Asi que, como conclusión, la inmutabilidad o estatismo que Mumford subraya es específicamente el que pretende conservar las ideas, las razones, las cosas (lo ajeno, lo heterónomo); algo que, de hecho, puede resultar conflictivo con la conservación de una identidad autónoma (el mundo de los eventos y las emociones al que se refiere Maturana, 1993). Podríamos describirlo como un pensamiento mecánico «operando con su propio aparato conceptual y en su propio y autorrestringido campo [que] es, en verdad, un instrumento coercitivo: un arrogante fragmento de la personalidad humana total, dispuesto a rehacer el mundo en sus propios términos, excesivamente simplificados, rechazando voluntariosamente intereses y valores incompatibles con sus propias asunciones y, consecuentemente, privándose a sí misma de todas las funciones cooperativas y generativas de la vida -sentimiento, emoción, exuberancia, espíritu de juego, libre fantasía-, en suma, las fuerzas liberadoras, dotadas de una creatividad impredecible e incontrolable» (Mumford, 1966:39).
Puedo ahora intentar sintetizar la tesis central de Mumford, a saber:
Tesis III. Es justamente el principio de la civilización urbana donde se encuentra la forma arquetípica de la ciudad como utopía y de otra institución utópica (que hace posible esa `ciudad' y todo sistema de régimen comunal), la `máquina'.
«En aquella arcaica constelación se hace patente por primera vez la noción de un mundo que se halla bajo un control científico y tecnológico total -lo cual constituye la fantasía dominante en nuestra época-.» (Mumford, 1966:41).

Como el propio Mumford (1966:52) señaló, quizás sea en la utopía de la Nueva Atlántida de Francis Bacon en donde con gran agudeza se perfilan las condiciones para la realización de la ciudad-utopía, resumidas en la violación sistemática de la ramera Naturaleza, para la consecución de todas las cosas posibles.

La `ciudad' a la que se refiere Mumford tiene una naturaleza histórica que es fundamental no olvidar. Se trata de la ciudad creada por el rey (Menes, Minos, Teseo) actuando en nombre de un dios. Es la coalición entre el poderío militar y el mito religioso la que convierte al cazador-jefe -o al pastor-patriarca al que se refiere Maturana (1993)- en rey, estableciendo una forma de gobierno y un estilo de vida radicalmente distintos de los de la comunidad aldeana protohistórica. El rey se convierte en la encarnación divina del poder colectivo y de la responsabilidad comunal, arrasando con prácticamente todas las formas de poder y decisión autónoma, salvo algunas salvaguardadas en la crianza (y que, desde allí, se afanan por permanecer en otras esferas, cf. Maturana & Verden-Zöller, 1993). La orientación cósmica, las pretensiones mítico-religiosas, la prioridad regia sobre los poderes y las funciones de la comunidad son las que transformaron la simple aldea o la villa en una ciudad: algo que no es ``de este mundo'', la morada de un dios. «Muchos de los componentes de la ciudad -casas, santuarios, almacenes, acequias, sistemas de riego- existían ya en comunidades más pequeñas. Pero aunque estos servicios constituyesen un antecedente necesario de la ciudad, la ciudad misma fue transformada como por encanto en una forma ideal -un destello del orden eterno, un cielo visible en la tierra, un escenario de la abundancia de la vida-, en otras palabras, la utopía» (Mumford, 1966:43).

*TRABAJO REQUERIDO*
1 - ¿Puedes reproducir el listado empezando por la línea que contiene "You are a computer-use agent. Viewport: 1168px" y siguiendo hasta la línea que contiene "pos(392,342)", ambas incluidas, reemplazando "Spatial Parameters" por "Temporal Parameters" y dejando todo lo demás igual?
2 - ¿Podrías continuar el texto sobre la ciudad como utopía en Mumford a partir del punto en que se detiene?

*LISTADO DE REGISTROS*
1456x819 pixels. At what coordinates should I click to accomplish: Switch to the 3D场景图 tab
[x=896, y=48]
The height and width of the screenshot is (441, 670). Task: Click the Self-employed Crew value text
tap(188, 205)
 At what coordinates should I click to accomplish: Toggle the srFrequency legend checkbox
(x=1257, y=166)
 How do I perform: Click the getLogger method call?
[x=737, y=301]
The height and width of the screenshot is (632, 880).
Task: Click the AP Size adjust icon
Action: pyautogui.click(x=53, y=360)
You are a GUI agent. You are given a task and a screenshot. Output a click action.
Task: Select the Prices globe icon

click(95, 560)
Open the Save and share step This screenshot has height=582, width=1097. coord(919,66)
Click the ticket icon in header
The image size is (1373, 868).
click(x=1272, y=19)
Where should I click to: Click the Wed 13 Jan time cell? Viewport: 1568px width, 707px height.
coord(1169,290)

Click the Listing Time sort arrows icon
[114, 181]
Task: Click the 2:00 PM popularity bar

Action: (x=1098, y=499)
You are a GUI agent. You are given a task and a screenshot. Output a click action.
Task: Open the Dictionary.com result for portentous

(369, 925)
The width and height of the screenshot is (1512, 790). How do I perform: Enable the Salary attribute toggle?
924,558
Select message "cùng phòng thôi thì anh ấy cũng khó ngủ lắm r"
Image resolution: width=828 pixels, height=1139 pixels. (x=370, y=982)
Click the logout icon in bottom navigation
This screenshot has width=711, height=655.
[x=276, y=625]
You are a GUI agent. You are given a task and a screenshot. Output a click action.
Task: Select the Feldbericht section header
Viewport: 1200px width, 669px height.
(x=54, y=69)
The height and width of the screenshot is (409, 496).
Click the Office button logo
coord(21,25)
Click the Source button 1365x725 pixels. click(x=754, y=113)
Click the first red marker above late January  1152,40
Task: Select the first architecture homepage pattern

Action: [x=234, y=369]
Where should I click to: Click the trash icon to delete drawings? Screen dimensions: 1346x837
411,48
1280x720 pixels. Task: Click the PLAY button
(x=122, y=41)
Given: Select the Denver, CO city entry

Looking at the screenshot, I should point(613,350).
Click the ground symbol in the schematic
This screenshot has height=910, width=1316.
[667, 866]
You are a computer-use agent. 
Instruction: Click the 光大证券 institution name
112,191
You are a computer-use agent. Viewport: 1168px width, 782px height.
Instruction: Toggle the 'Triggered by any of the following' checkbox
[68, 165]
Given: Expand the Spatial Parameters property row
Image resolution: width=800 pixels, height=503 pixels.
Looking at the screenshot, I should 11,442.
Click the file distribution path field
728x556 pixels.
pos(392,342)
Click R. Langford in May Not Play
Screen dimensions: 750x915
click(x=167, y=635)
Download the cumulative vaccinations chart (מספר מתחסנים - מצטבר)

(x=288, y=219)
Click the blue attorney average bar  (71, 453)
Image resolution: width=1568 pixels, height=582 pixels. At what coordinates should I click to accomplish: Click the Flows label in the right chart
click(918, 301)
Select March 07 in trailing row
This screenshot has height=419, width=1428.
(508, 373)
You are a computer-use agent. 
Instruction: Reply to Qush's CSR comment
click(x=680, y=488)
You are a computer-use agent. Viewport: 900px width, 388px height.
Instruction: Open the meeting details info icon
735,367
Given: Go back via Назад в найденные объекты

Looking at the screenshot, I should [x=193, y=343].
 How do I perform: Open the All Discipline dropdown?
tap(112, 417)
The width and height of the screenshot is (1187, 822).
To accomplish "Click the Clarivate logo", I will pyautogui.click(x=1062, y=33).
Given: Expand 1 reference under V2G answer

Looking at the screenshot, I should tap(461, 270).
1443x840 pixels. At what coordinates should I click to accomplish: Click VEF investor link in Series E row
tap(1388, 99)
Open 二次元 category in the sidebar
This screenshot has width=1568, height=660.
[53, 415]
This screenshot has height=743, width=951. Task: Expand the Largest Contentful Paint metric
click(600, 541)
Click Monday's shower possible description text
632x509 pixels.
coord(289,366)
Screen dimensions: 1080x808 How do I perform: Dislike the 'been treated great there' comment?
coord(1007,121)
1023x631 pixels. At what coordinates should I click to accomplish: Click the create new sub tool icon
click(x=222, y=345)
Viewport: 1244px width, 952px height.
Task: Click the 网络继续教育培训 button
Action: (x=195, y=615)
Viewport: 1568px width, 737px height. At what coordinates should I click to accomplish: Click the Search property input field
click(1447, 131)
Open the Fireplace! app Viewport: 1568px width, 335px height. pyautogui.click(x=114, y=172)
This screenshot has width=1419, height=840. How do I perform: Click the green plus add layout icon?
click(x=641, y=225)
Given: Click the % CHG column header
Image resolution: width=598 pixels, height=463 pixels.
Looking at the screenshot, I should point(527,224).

*RESULTADOS*
1 -
You are a computer-use agent. Viewport: 1168px width, 782px height.
Instruction: Toggle the 'Triggered by any of the following' checkbox
[68, 165]
Given: Expand the Temporal Parameters property row
Image resolution: width=800 pixels, height=503 pixels.
Looking at the screenshot, I should 11,442.
Click the file distribution path field
728x556 pixels.
pos(392,342)

2 -
La cuestión del tamaño es, creo, esencial, tanto en la genésis como en la deriva histórica ulterior de la utopía. En esencia, allí donde las aldeas paleolíticas se dividen para hacer frente a un crecimiento demográfico indeseado, la ciudad-máquina glorifica (impulsándolo) el crecimiento demográfico ``a mayor gloria del rey'': la ciudad-máquina quiere ser metrópolis, como ocurre en la conurbación contemporánea (Mumford, 1966; Maturana, 1993; Vázquez, 2003). Puede entenderse entonces como la ilusión de la conquista de otros planetas tenga que ser mantenida mediante un presupuesto multimillonario, pues es uno de los lubricantes esenciales de la máquina social ilusionada (junto a los no menos importantes de la victoria sobre la muerte individual o el control total sobre la genésis de la vida[5]).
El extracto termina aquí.